The research center collected extensive data on 79 recent European militants with criminal pasts. Their profiles suggest that the networks and underworlds of criminals and terrorists are increasingly merging. Rather than refusing criminals access to their group, the Islamic State has encouraged them to join — a break from militant groups such as al-Qaeda that sought tighter control over their ranks.
“A lot of the people we looked at had no problems being criminals and terrorists at the same time. Many were drinking and smoking literally until days before they carried out attacks,” said Peter Neumann, director of the ICSR and an expert on radicalization.
According to his findings, 80 percent of those involved in recent terrorism plots had criminal convictions. The report concludes that experts and government officials around the world need to rethink their understanding of how individuals radicalize and join militant terrorist groups. Prison incarceration increasingly connects criminals and individuals who support militant groups such as the Islamic State.
The researchers fear that extremists with criminal pasts could plan large-scale attacks more easily, because of underworld contacts and previous experience dodging the law. About 40 percent of all recent terrorism plots in Europe were financed through “petty crimes” such as theft or drug dealing, for instance.
For European officials, the possible crime-terrorism nexus could expand calls for a stronger collaboration between local authorities fighting organized crime and national or international counterterrorism officials. In the European Union, experts have frequently complained that national authorities of the 28 member states only sporadically share information. One of the main suspects in the Paris terrorist attacks in November could escape France because he was only listed as a petty criminal in international databases but not as a potentially dangerous extremist, because of privacy concerns.
Some recent terrorist attacks, though, are thought to have been prevented by improved information sharing. On Monday, a 22-year-old Syrian bomb-plot suspect was arrested in the eastern German city of Leipzig after another E.U. member state alerted German authorities, providing information on a possible Islamic State link.
Report co-author Rajan Basra said that many Islamic State members found themselves being marginalized in European countries before joining the group. “Often, we find breaks in their families,” Basra said.
Joining militant factions offers some criminals a way of supposedly seeking redemption, Basra said.

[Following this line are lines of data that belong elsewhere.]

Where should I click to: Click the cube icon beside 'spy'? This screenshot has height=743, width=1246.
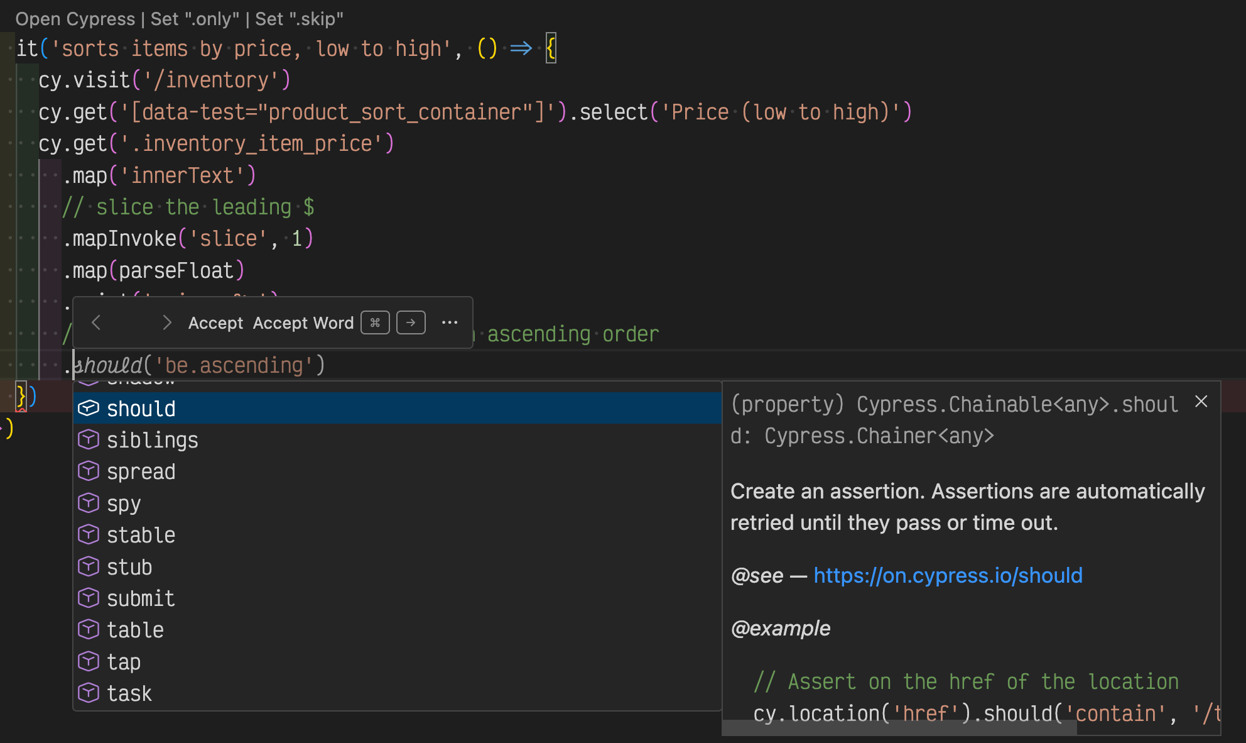[89, 504]
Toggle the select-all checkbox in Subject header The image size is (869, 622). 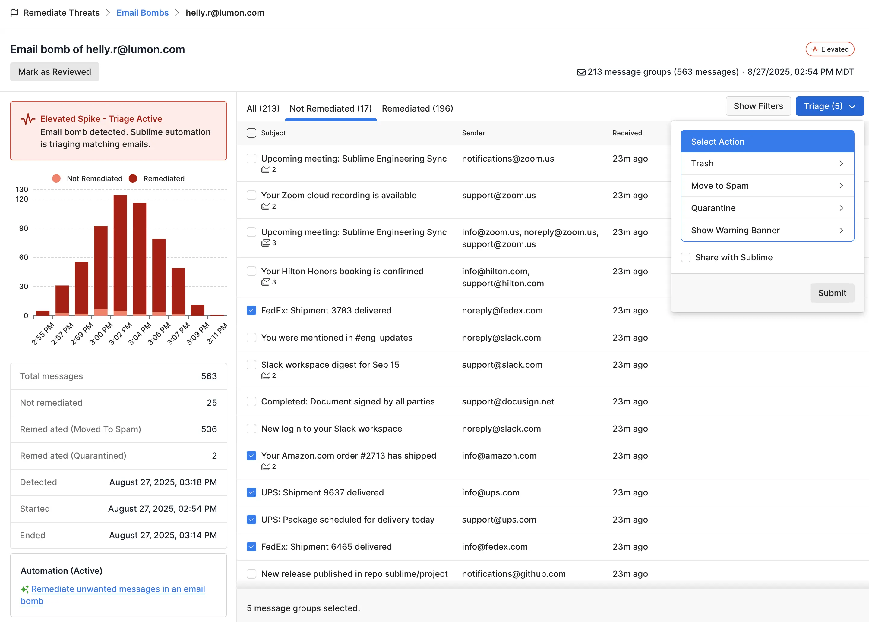pos(251,133)
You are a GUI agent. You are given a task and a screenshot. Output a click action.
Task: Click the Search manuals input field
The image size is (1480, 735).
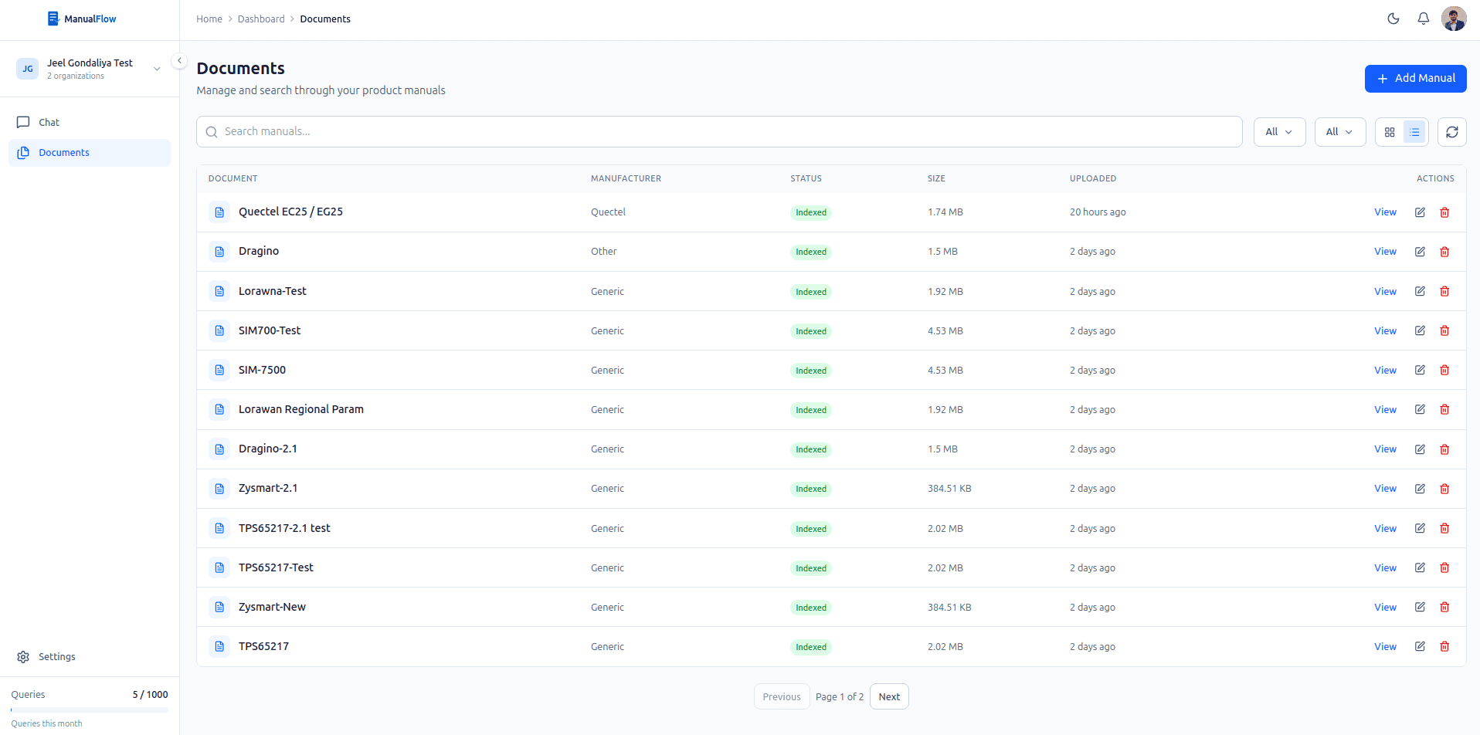718,131
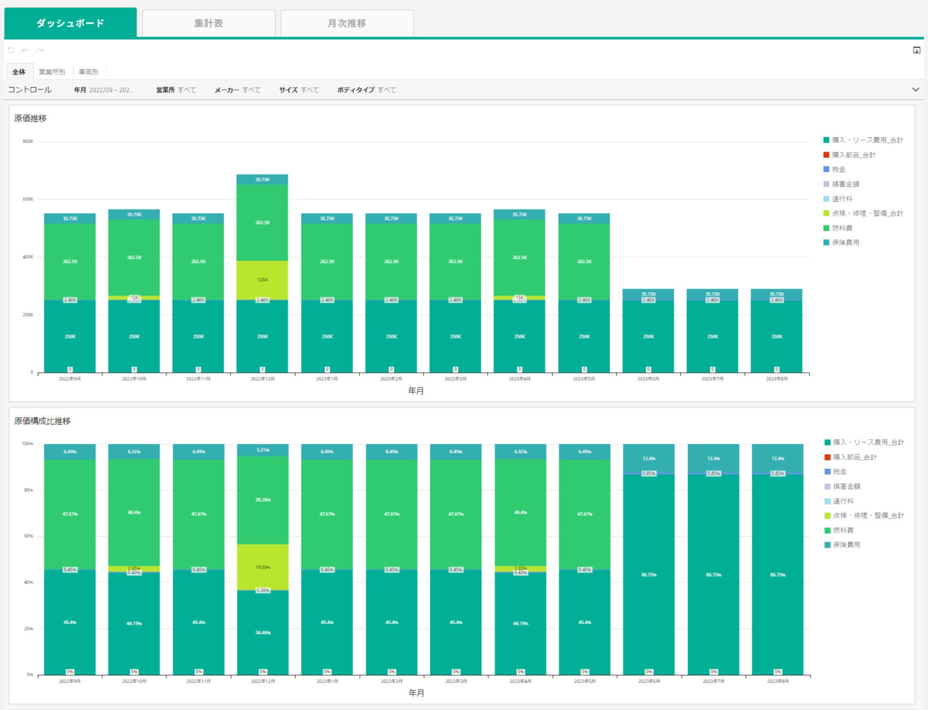The image size is (928, 710).
Task: Open the 集計表 tab
Action: [x=208, y=23]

Contrary to al-Qaeda, newer militant groups have legitimized crime and even published propaganda directly targeting criminals in some instances. “Sometimes people with the worst pasts create the best futures,” read one recent propaganda poster by an Islamic State-affiliated group that was republished in the ICSR report.
“The profiles and pathways in our database suggest that the jihadist narrative — as articulated by the Islamic State — is surprisingly well-aligned with the personal needs and desires of criminals, and that it can be used to curtail as well as license the continued involvement in crime,” the report authors contend.
The authors also quoted some members of militant groups describing the approach in a Venn diagram of crime and terrorism. “I really don't know what's gonna happen. Maybe I'm gonna die there,” one member of a militant group was quoted as explaining. “So what? Because, you know, some people have died of my hands.”